You may have heard the story about philosopher and mathematician Blaise Pascal who, when penning a letter to some Reverend Fathers, wrote: 'I'm sorry this is such a long letter; I didn't have time to write a short one'.
It's a quote that turns up frequently and often ascribed to others, including Winston Churchill, Cicero, Mark Twain, Voltaire, Albert Einstein, Marcel Proust and Oscar Wilde. However, it was Pascal who made the comment in his Lettres Provinciales (1656-1657), no. 16. He actually wrote: 'Je n'ai fait celle-ci plus longue parceque je n'ai pas eu le loisir de la faire plus courte' ('I have made this letter longer than usual, because I lack the time to make it short'). What he was saying, of course, is that it's easy to ramble on; it takes effort to be succinct.
The reason I mention it is that yesterday evening I was invited to write 100 words on Neil Armstrong for today's edition of the London Evening Standard newspaper. One hundred words. It sounds a lot but it really isn't. How could I encapsulate what I feel about Armstrong and his achievements in so few words? It took me an hour of editing, culling and re-writing to arrive at something that summed up what Armstrong meant to me ... with a little bit of humour added in (I can never write anything that's 100% serious).

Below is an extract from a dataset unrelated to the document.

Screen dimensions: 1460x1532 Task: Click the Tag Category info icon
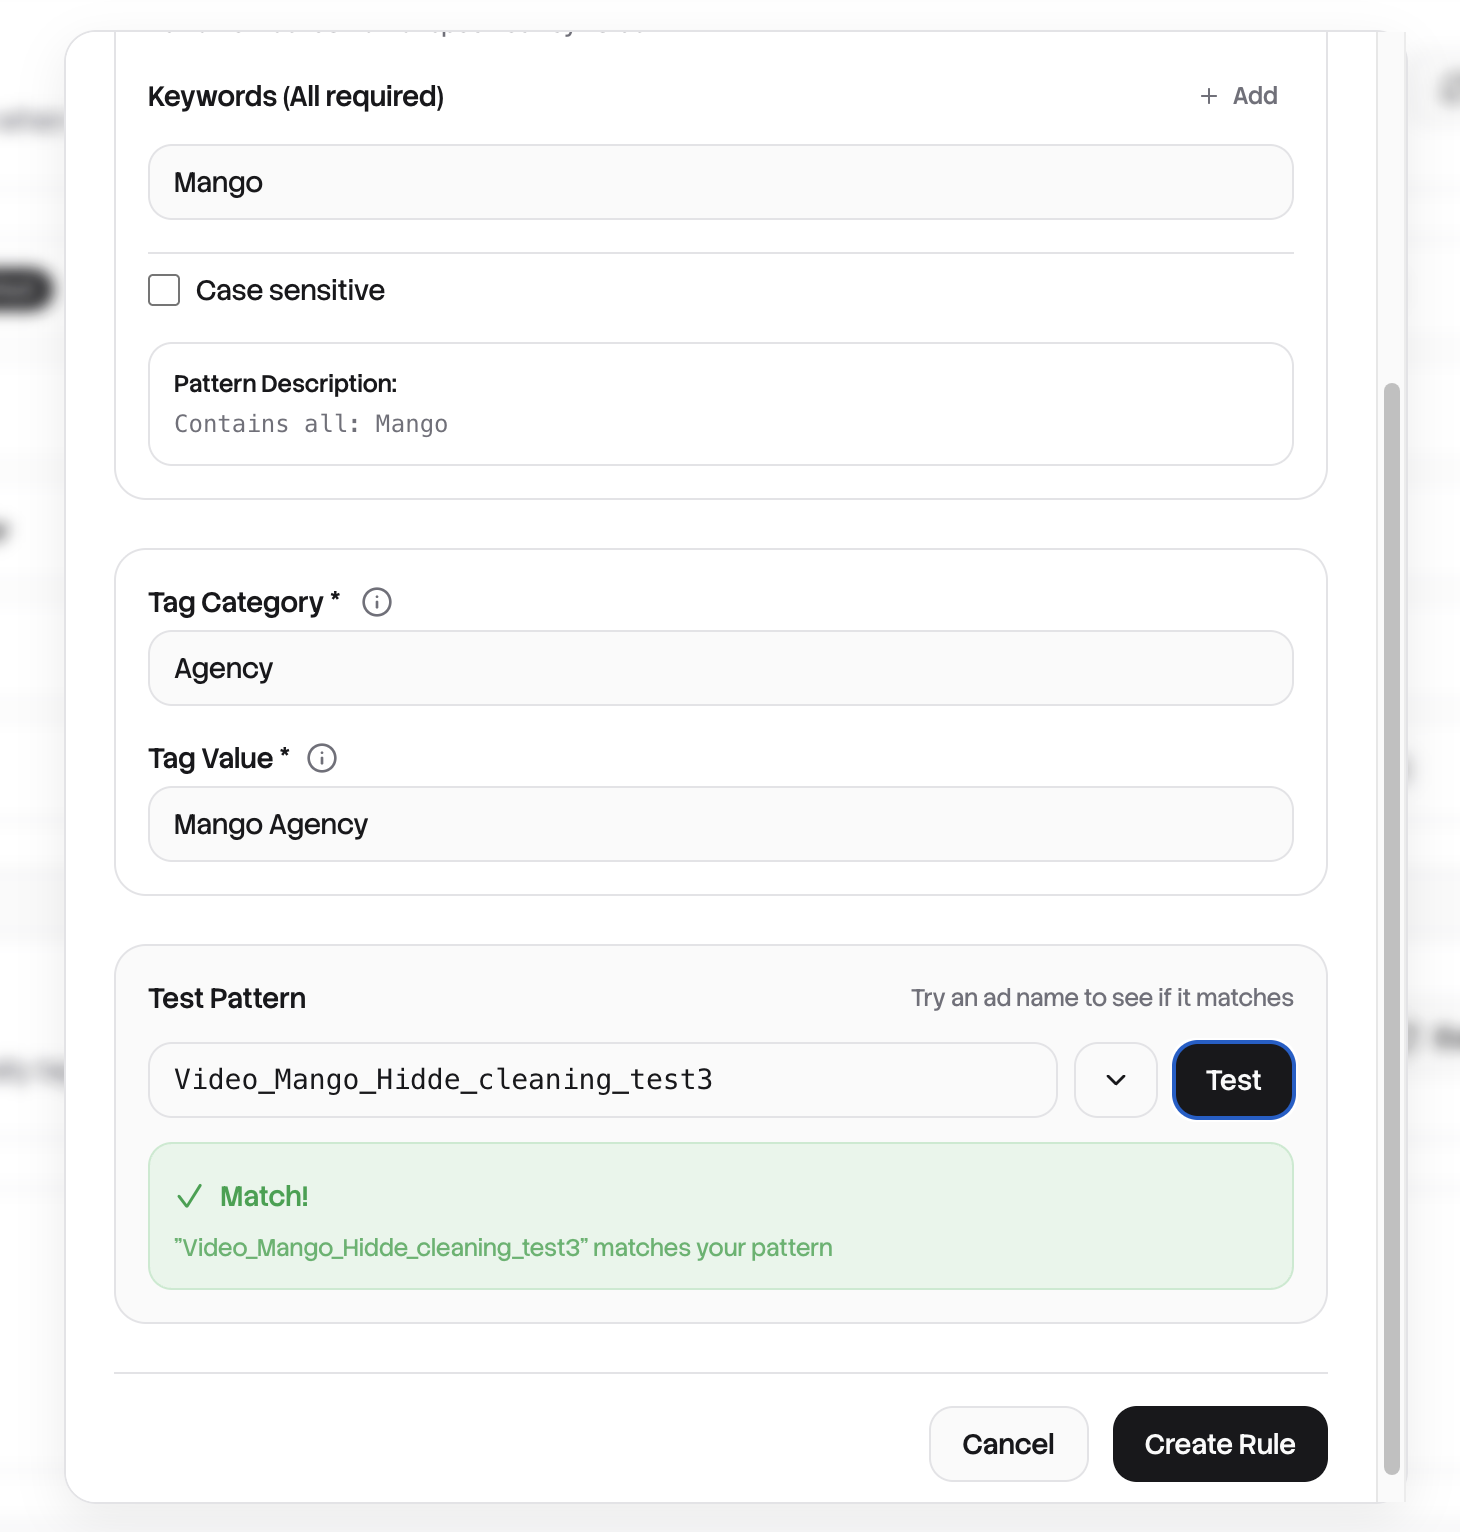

So here they are; my 100 words for Neil Armstrong. Sorry it took so long to explain; I didn't have time to write a short explanation.
Imagine this job description: ‘You will be required to sit on top of 3000 tons of explosives and steel and be blasted across 250,000 miles of freezing vacuum to the Moon. You will plant a flag, grab some rocks, and fly home. You will receive standard US Navy pay for the duration of the trip. The computer that will help you calculate the journey has less processing power than a musical birthday card.’ Would you take the job? Neil Armstrong did. And he did it solely to expand the frontiers of human knowledge. That’s why he should never be forgotten.